On an otherwise unremarkable Wednesday afternoon in July 2013, I left my apartment in St. George, Utah, to grab an iced tea. One cold drink and an unplanned three-hour road trip later, I found myself standing at the edge of the Grand Canyon's North Rim at sunset, staring speechless at one of the world’s most remarkable sights. I tried to breathe it all in: the red, orange and brown colours; the dropping sun; the vast depths and sprawling caverns below.
The moment was incredible for so many reasons, not least of which was that I could be present in that moment, at that spot, because of the life I had chosen to create – a life of location-independent living instead of the traditional 9 to 5.
I looked over at Ayaz Nanji, my then-boyfriend and now fiancé, and knew we were revelling in the same realization. "This is why we do it," he said.
Five months earlier, we’d been living in New York City, paying an exorbitant sum for an apartment that – while lovely – was still much smaller than many people's bedrooms. He was working at Google and I had a job managing the website of the popular US news satire show, The Colbert Report. One corporate vice president had once referred to us as New York City's digital power couple.
But the thing is, in New York City, you don't work 9am to 5pm. You work 8am to 8pm, or later. Your salary might sustain you, but too often it's at the expense of daily joy – there's no time and little energy to savour the small moments of a given day. We wanted more – and we knew exactly what we were missing out on.

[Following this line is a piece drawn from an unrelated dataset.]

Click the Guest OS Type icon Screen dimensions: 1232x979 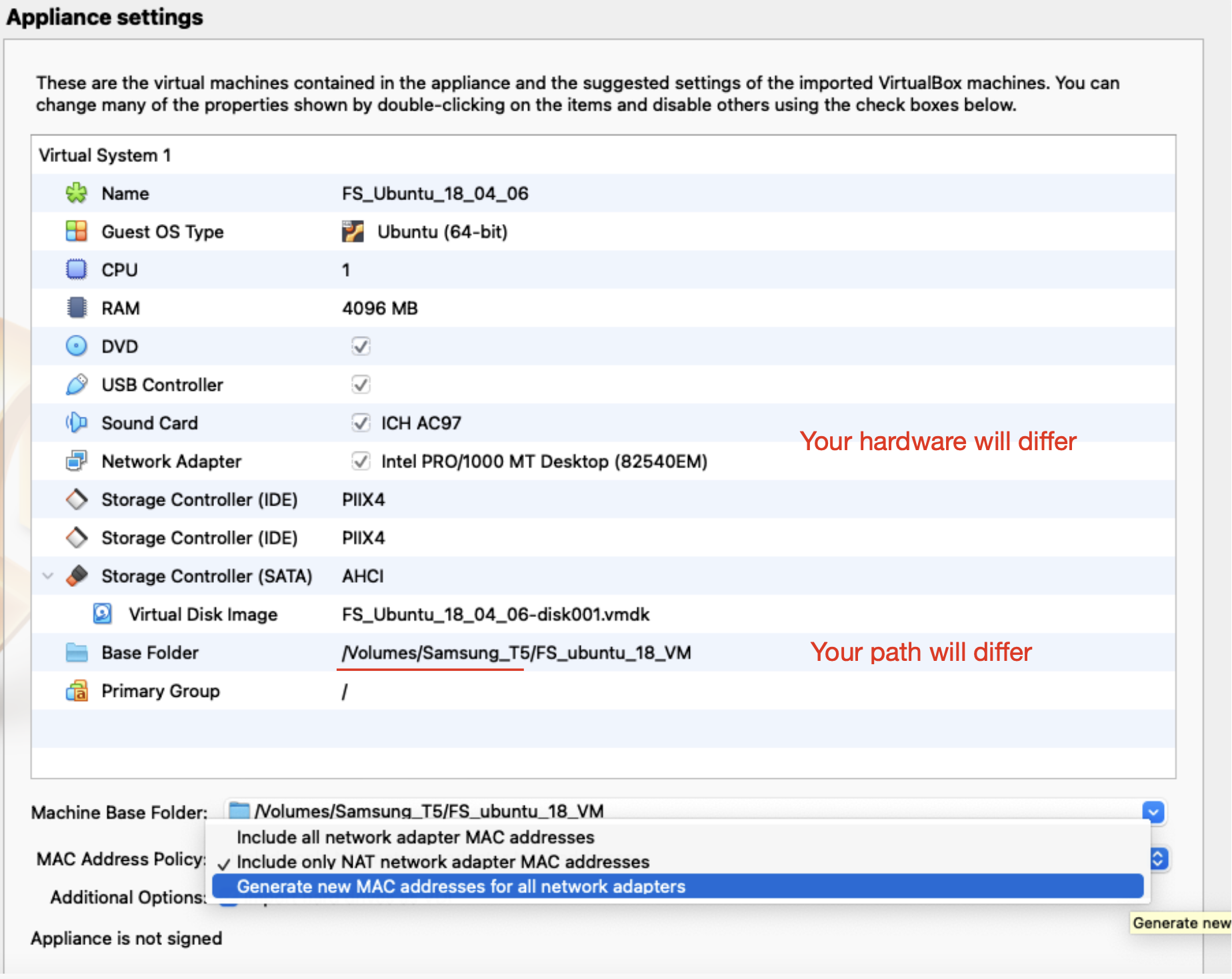[77, 231]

In 2010, before we began dating, Ayaz and I had packed our backpacks and travelled the world for eight months. We traversed the globe, from Istanbul to India, across Southeast Asia, through Australia and New Zealand, then back across the United States.
We found great jobs when we returned to New York, but even then, we itched for a life that fed our souls more of what we craved: to see the world and create a life less ordinary. Two weeks of annual vacation just wasn't going to cut it.
So I set about figuring out what a less conventional life involved. Generally, I wanted to work for myself, maintain freedom in my schedule and be able to dictate the when's, how’s and why’s of my day-to-day. I wanted to stay true to my inner compass.
As our ideas about a less conventional life became clearer, Ayaz and I debated whether to leave behind all that was certain – our apartment, jobs and steady salaries, family and friends – to chase our passion for traveling. Despite feeling terrified, in April 2012 I made the leap into freelance work and spent a number of months accruing steady contract gigs as a digital content producer and writer. After Ayaz quit his job in February 2013, we packed our worldly goods into a storage unit, bought a car and set out to see more of the world.
We eased into our new lives cautiously, subletting furnished apartments on Airbnb.com, Homeaway.com and Craigslist. We moved first to Miami, where we spent blissful afternoons in Key Biscayne, warming our skin and spirits on the beach, snacking on smoked fish dip and sipping prosecco at sunset. From there we made the sojourn west, to explore the red rocks of the southwestern United States from a base in Santa Fe, and later to visit the storied national parks in Utah, Montana and Wyoming. In early 2014 we spent a four-month stretch travelling through South America. We ate beef and drank malbec in Argentina, ogled beaches in Brazil and climbed Machu Picchu in Peru.
Some days – many of them, in fact – we have spent long hours working at our laptops, funding our newfound location-independent life through contract work and freelance projects, and by running the digital content-creation agency we recently launched. Being location-independent isn’t a vacation. Nor is it a career that brings in the same income we had in New York. But it is a way of life that allows us to reduce our expenses and build our careers from different and interesting places.
The truth is, we're still trying to figure out the details of all of this; it's a work in progress. While being perpetually on the move is exciting, it can also be draining, and we miss our family and friends. We worry that a contract or freelance project could end, throwing our finances into uncertainty. And it isn't easy to explain our choices to others. While many people are awed by what we're doing, plenty of others are more than a little horrified. Still, these are the challenges we've accepted to live our version of a passionate life.
We’ve now spent nearly two years on the road, deepening our relationship and moving toward a more mindful existence.
In September 2014, Ayaz and I returned to Miami's Key Biscayne, the first stop on our location-independent tour. I thought we were there to revel in one of our favourite memories, to imagine how far we've come and how much farther we would go.
To my surprise, as we stood on the beach, Ayaz dropped to one knee and asked me to marry him. He asked that we be joined in this unconventional life forever, exploring and loving this great, wide world – and each other – with all of our hearts. With absolute certainty, I said yes.